DATA below:

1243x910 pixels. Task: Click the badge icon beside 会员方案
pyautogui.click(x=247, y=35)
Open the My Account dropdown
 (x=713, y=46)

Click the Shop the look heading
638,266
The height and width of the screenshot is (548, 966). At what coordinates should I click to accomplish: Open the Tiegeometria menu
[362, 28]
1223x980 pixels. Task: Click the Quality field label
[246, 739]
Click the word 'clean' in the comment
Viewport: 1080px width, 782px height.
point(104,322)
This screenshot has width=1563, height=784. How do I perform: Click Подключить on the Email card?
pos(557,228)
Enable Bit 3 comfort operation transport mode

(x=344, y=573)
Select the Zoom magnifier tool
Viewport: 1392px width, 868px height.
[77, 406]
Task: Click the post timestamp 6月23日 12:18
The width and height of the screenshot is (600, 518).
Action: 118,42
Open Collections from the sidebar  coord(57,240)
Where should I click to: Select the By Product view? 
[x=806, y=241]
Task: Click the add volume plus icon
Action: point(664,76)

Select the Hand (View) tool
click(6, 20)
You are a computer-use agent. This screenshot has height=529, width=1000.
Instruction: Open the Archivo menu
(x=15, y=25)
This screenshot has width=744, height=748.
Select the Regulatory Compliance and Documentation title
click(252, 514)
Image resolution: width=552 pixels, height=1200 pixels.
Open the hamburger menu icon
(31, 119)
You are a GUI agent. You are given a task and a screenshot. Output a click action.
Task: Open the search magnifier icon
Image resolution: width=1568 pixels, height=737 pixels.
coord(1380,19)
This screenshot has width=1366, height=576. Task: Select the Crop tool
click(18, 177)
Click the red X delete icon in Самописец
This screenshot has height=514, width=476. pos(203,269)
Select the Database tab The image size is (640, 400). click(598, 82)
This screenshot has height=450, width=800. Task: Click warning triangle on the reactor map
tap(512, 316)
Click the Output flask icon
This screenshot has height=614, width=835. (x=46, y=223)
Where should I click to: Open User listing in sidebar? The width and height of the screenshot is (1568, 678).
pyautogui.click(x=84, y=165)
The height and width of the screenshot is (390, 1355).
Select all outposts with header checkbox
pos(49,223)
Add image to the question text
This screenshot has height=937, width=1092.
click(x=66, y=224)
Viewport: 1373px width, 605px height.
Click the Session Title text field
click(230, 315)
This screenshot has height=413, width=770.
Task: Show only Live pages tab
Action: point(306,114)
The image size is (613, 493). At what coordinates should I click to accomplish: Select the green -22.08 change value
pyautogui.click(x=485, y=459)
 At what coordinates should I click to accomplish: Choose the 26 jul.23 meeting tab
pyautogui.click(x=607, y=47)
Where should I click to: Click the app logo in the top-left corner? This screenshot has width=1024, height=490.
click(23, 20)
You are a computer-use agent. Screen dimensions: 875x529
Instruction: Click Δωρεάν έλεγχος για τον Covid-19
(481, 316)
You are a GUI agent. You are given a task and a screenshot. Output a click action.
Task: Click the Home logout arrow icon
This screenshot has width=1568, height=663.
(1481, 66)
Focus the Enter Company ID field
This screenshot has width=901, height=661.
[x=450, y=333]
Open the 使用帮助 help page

End of DATA.

PROMPT: Write out only the lines from the very start of the entries above to the line that includes "Task: Click the post timestamp 6月23日 12:18", both ends included, each one unchanged.

TASK SOLUTION:
1243x910 pixels. Task: Click the badge icon beside 会员方案
pyautogui.click(x=247, y=35)
Open the My Account dropdown
 (x=713, y=46)

Click the Shop the look heading
638,266
The height and width of the screenshot is (548, 966). At what coordinates should I click to accomplish: Open the Tiegeometria menu
[362, 28]
1223x980 pixels. Task: Click the Quality field label
[246, 739]
Click the word 'clean' in the comment
Viewport: 1080px width, 782px height.
point(104,322)
This screenshot has width=1563, height=784. How do I perform: Click Подключить on the Email card?
pos(557,228)
Enable Bit 3 comfort operation transport mode

(x=344, y=573)
Select the Zoom magnifier tool
Viewport: 1392px width, 868px height.
[77, 406]
Task: Click the post timestamp 6月23日 12:18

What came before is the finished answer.